Le monde de la bande dessinée rend hommage à René Goscinny, roi du gag, père d'Astérix, de Lucky Luke, d'Iznogoud, d'Oumpapah et du Petit Nicolas, mort d'une crise cardiaque il y a vingt ans, le 5 novembre 1977, à 51 ans. Deux livres saluent sa mémoire: le jour même de l'anniversaire de sa mort sort chez Actes Sud Goscinny de Marie-Ange Guillaume. Elle a été secrétaire de rédaction à Pilote de 1972 à 1976 du temps où René Goscinny en était le rédacteur en chef. Cette biographie exhaustive est préfacée par sa fille, Anne Goscinny, qui écrit: "j'avais neuf ans quand mon père est mort... Ce livre comble un manque. Combien de fois, en rêve, je lui ai demandé: s'il te plaît, dessine moi ton enfance!" Trois jours plus tard, les éditions Dargaud, qui inventèrent Pilote, publient René Goscinny, profession humoriste, un ouvrage chronologique, abondamment illustré, écrit par Anne Goscinny, Guy Vidal, fidèle ami, directeur littéraire chez Dargaud qui officia à Pilote, et Patrick Gaumer, l'auteur du Dictionnaire Larousse de la BD. Enfin, le magazine Les Inrockuptibles éditent un supplément gratuit, disponible en kiosques avec le journal dès le 5 novembre: 20 pages de propos et dessins inédits de Goscinny et de tous ceux qui l'ont connu.
Fils d'immigrés polonais, né à Paris le 14 août 1926 mais installé deux ans plus tard en Argentine - ce sont ses souvenirs de l'école française de Buenos Aires qu'il a racontés dans Les aventures du petit Nicolas que Sempé illustra --, le jeune René a fait aux Amériques 101 métiers: aide-comptable, interprète, dessinateur de pub, illustrateurs de livres pour enfants... avant de trouver sa voie à Paris. En 1951, Goscinny, "qui n'aimait pas trop dessiner", rencontra un certain Albert Uderzo "qui n'aimait pas trop écrire". S'engagea alors une collaboration qui ne devrait prendre fin qu'un soir de novembre.

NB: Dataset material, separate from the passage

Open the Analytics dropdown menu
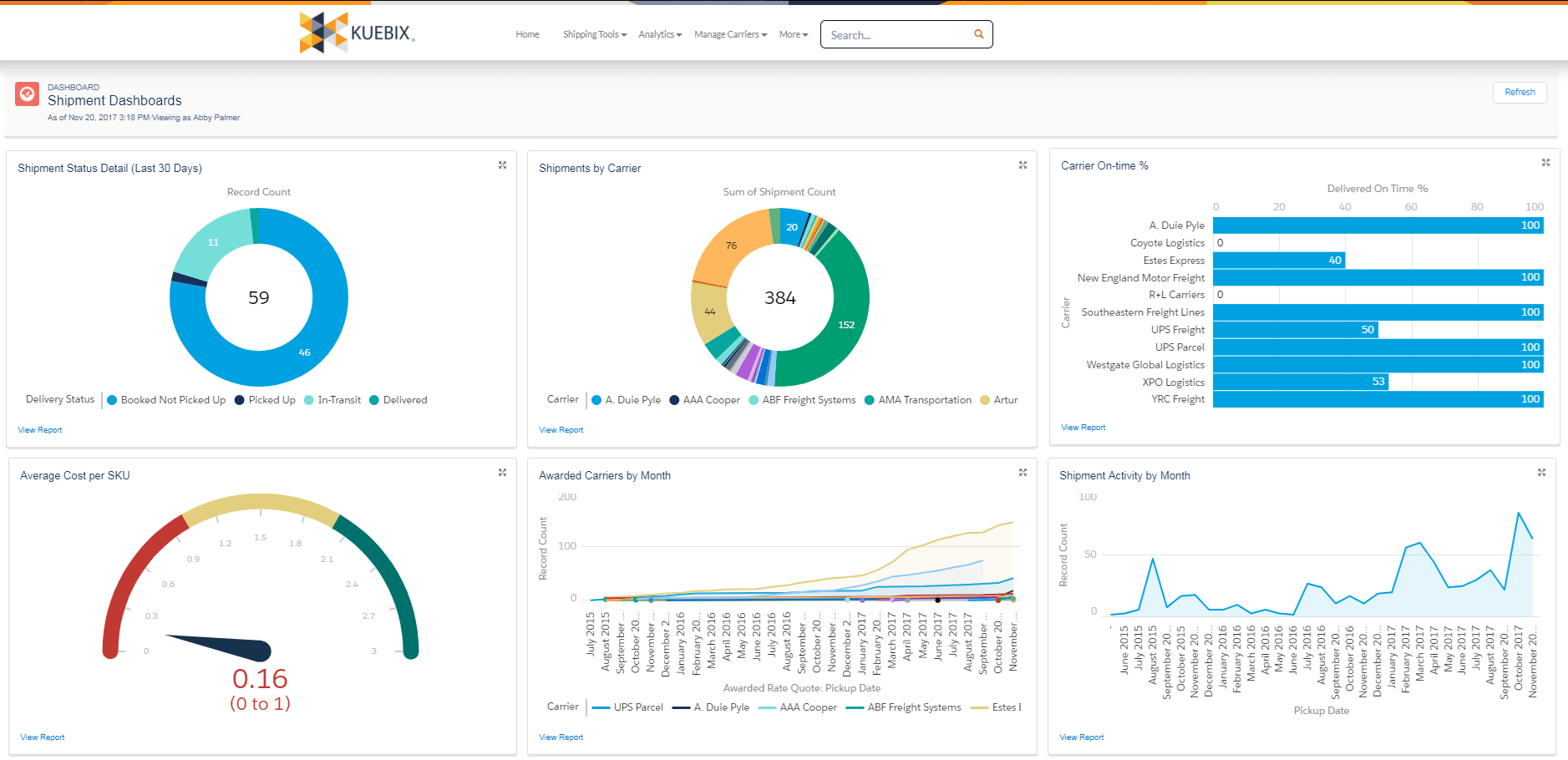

L'aventure gauloise a crevé tous les plafonds de la notoriété (280 millions d'albums d'Astérix vendus à travers le monde) et a poursuivi sur sa lancée après la mort de René, Albert ayant repris seul le flambeau (le 30ème album, La galère d'Obélix, sorti en octobre 1996, a dépassé les 2,8 millions d'exemplaires). Uderzo lui fait connaître Morris en 1954, avec lequel Goscinny crée Lucky Luke, le cowboy qui tire plus vite que son ombre. Lui aussi survécut à son scénariste et a fêté en septembre ses 50 ans, toujours fringant. Avec la sortie de OK Corral, 78ème tome de la série, il talonne l'irréductible gaulois avec 250 millions d'albums. Goscinny, ce fut aussi Oumpapah, le peau rouge athlétique (avec Uderzo), Iznogoud, l'affreux vizir qui jamais n'a réussi à "être calife à la place du calife" (avec Tabary), les Dingodossiers (avec Gotlib), "Le potache est servi" (avec Cabu)... Goscinny pilota également avec son complice Jean-Michel Charlier (le scénariste de Bluberry) l'aventure Pilote, le journal qui devait faire sortir la BD de l'enfance. Et puis, ce fut aussi les studios Idefix qui animèrent son univers, ou encore son nom au générique du Viager de Pierre Tchernia, qui préface le livre collectif que Dargaud sort en hommage. Il y a vingt ans, René buvait sa dernière "potion magique", mais les héros ne meurent jamais et Goscinny vit toujours.